* **Problem description**
Reproduce every line of the data below word for word.
____ Items
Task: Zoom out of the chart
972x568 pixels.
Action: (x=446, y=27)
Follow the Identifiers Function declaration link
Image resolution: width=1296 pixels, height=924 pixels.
________
* **Task result**
Task: Zoom out of the chart
972x568 pixels.
Action: (x=446, y=27)
Follow the Identifiers Function declaration link
Image resolution: width=1296 pixels, height=924 pixels.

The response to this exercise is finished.